A good approach is to have two time-based counters.

• How long does the tetromino exist
• How long have you simulated its physics

When you spawn a new tetromino, start both at 0.

In the beginning of your update-loop, add the time since the last execution of the update-loop to the existence time. I personally prefer to keep all times in seconds so you can easily experiment with your updates-per-second rate without having to modify too much code. But if you are completely sure you are never going to try anything else but 60 updates per second, you can of course use frames instead of seconds as your unit of time.

Next, check the difference between existence time and simulated time. While the existence time is larger than the physics time:

1. Move the tetromino down one row
2. Add the "time per drop" to the simulated time

Or in pseudocode:

time_exists += time_since_last_update // or +1 if you are using a fixed framerate
while (time_exists > time_simulated)
tetromino.y -= 1
time_simulated += 1 / cells_per_time_unit


That means if you have a falling speed of 2.5 cells per frame, then the above code will alternate between moving it 2 cells and 3 cells.

This, by the way, means that starting from level 14 it will be physically impossible for the player to make certain moves because the line on which they need to make that move gets skipped. So if you expect your players to become so good at tetris that this starts to matter, then you should use a higher logical update-rate than 60 FPS, even if your actual graphics render rate is capped.

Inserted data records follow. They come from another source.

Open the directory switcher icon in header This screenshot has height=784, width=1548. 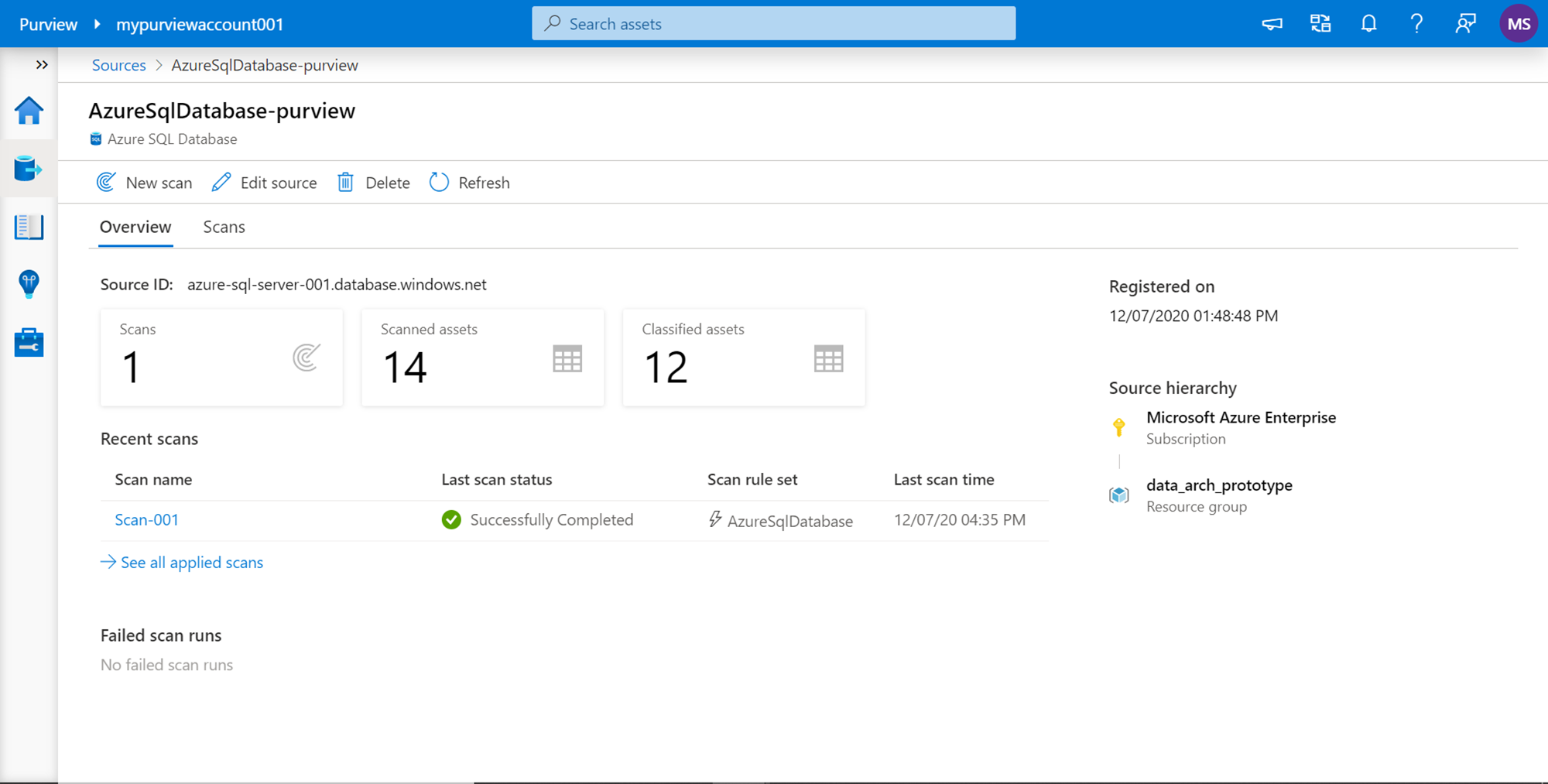point(1320,24)
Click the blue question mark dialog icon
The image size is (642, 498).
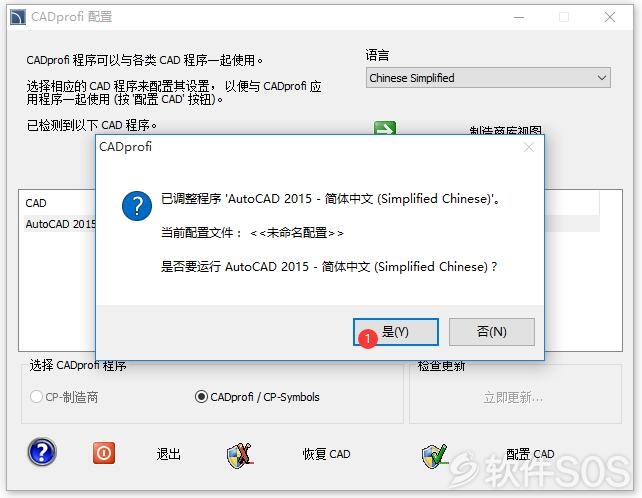coord(137,206)
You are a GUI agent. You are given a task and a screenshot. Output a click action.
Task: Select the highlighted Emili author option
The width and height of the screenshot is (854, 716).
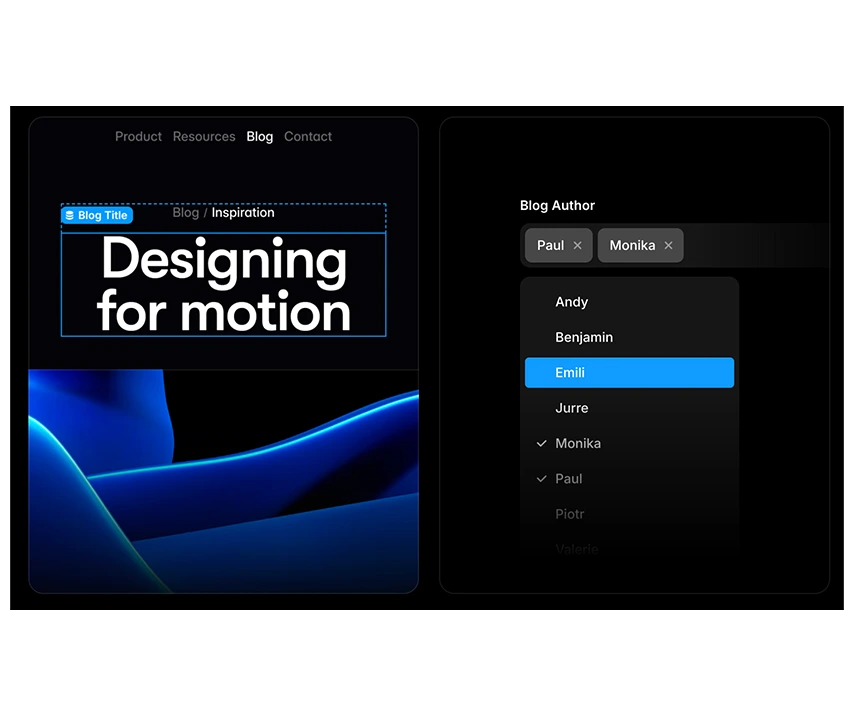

• Thanks for the detailed response :). The answer to my first question seems so obvious now after your explanation. For my second question, I hadn't considered running the logic update faster than 60fps, but that makes total sense as a solution. Unfortunately, because I'm programming this in JavaScript and running it in a browser, I'm reliant on requestAnimationFrame, which means that max speed my loop can run is tied to the refresh rate of the monitor. This isn't a huge deal though. I just wanted to make sure that I understood the speed curve.
– Dan
Jun 16 '18 at 15:02
• @Dan You can use a setInterval for your logic function and a requestAnimationFrame for your drawing function. Or you could just forget about the above answer and just schedule a "drop current tetromino by one cell" function with setInterval with the correct amount of ms for the current level and trust the JavaScript engine with the scheduling. But note that most browsers do not give you very good accuracy guarantees for setInterval. Jun 16 '18 at 15:21
• setInterval might work, but for simplicity and compatibility's sake, I think I will just continue with the bug of having impossible moves at the two highest levels. It's either that, use a different speed curve. I read that older versions of Tetris (like the nes) couldn't move pieces more than one row at a time. Perhaps they had similar constraints? "Older games cannot move the tetromino down more than one cell per frame (60 cells per second)." harddrop.com/wiki/Drop#Gravity
– Dan
Jun 16 '18 at 15:38
• @Dan Older hardware like the NES had no floating point operations, so doing things by non-integer intervals was cumbersome and unperformant. Jun 16 '18 at 17:49

"For example, at level 2: 1 / 0.021017 = 47.5805300471. So every 47.5805300471 frames the game is supposed to drop the piece one row."

I think it works more like the following (every frame):

1. increase timer by gravity (0.021017)
2. go to step 4
3. move the tetrimino down and decrease timer by 1
4. if timer is equal to or larger than 1, go to step 3, otherwise finish

As for the impossible placement, it is indeed impossible.

In addition to Philipps answer:

Most programming Environments offer really precise timers. If you save the exact moment of a keypress you can still handle actions made in between frames as if you where handling them real time.

Suppose your tetromino moved 2 Blocks per second and you had a framerate of 1fps. If the input occured until 500ms after the last frame you will make the calculations as if the tetromino hadn't moved. Anything after 500ms you will handle it as if it had already moved 1 block. Using timers you cane have high precision input even on low framerates.

This might require a bit of fiddling for it to behave the way you feel like it should.